Document section
┄┄┄┄┄┄
This repository contains the source code, pre-trained models, as well as instructions to reproduce the results or our paper
@article{fonollosa2019joint,
title={Joint Source-Target Self Attention with Locality Constraints},
author={Jos\'e A. R. Fonollosa and Noe Casas and Marta R. Costa-juss\`a},
journal={arXiv preprint arXiv:1905.06596},
url={http://arxiv.org/abs/1905.06596}
year={2019}
}
- PyTorch version >= 1.0.0
- fairseq version >= 0.6.2
- Python version >= 3.6
- For training new models, you'll also need an NVIDIA GPU and NCCL
git clone https://github.com/pytorch/fairseq
cd fairseq
pip install --editable .
cd ..
┄┄┄┄┄┄
Stored rows
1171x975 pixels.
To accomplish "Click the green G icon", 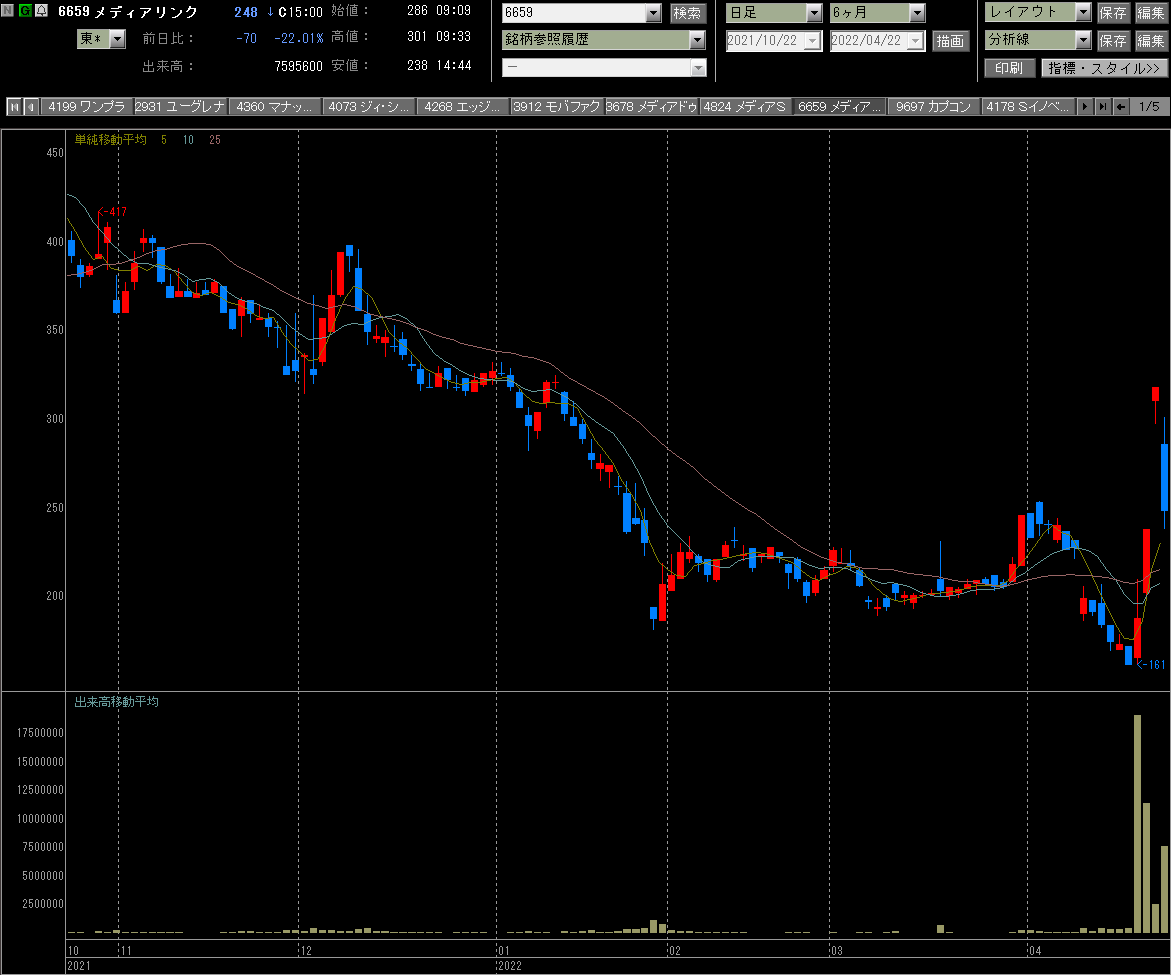I will [25, 10].
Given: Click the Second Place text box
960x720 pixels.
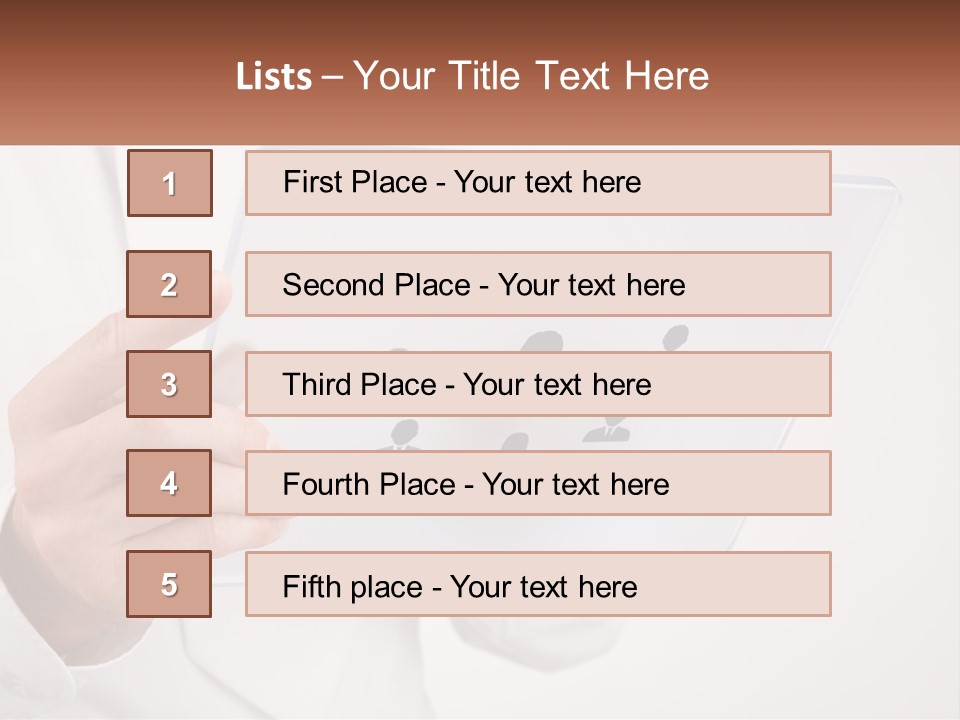Looking at the screenshot, I should (538, 284).
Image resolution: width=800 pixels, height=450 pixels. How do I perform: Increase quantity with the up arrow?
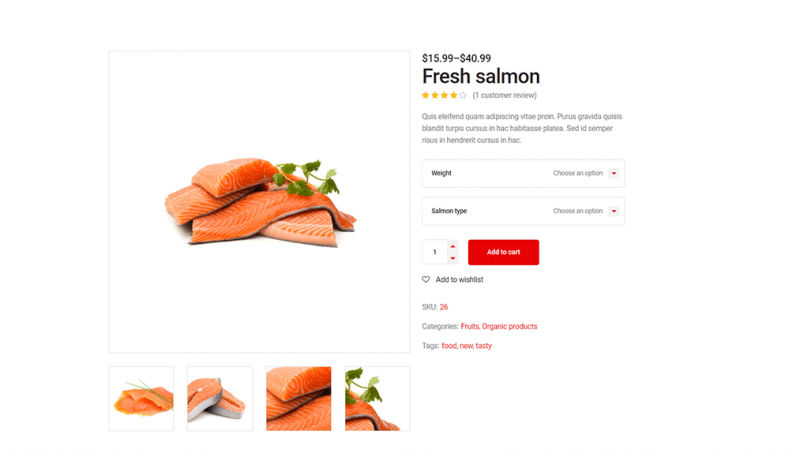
┄┄┄┄┄┄
Problems
A. According to the repository description, when does a user need an NVIDIA GPU and NCCL?
B. Summarize the repository description in three sentences.

Per-task answers
A. An NVIDIA GPU and NCCL are needed only for training new models. The other requirements listed are PyTorch 1.0.0 or later, fairseq 0.6.2 or later, and Python 3.6 or later.

B. The repository provides source code, pre-trained models, and instructions for reproducing the results of the 2019 arXiv paper "Joint Source-Target Self Attention with Locality Constraints." It requires PyTorch 1.0.0 or later, fairseq 0.6.2 or later, and Python 3.6 or later, plus an NVIDIA GPU and NCCL for training new models. Setup consists of cloning the fairseq repository from GitHub, entering its directory, installing it in editable mode with pip, and returning to the parent directory.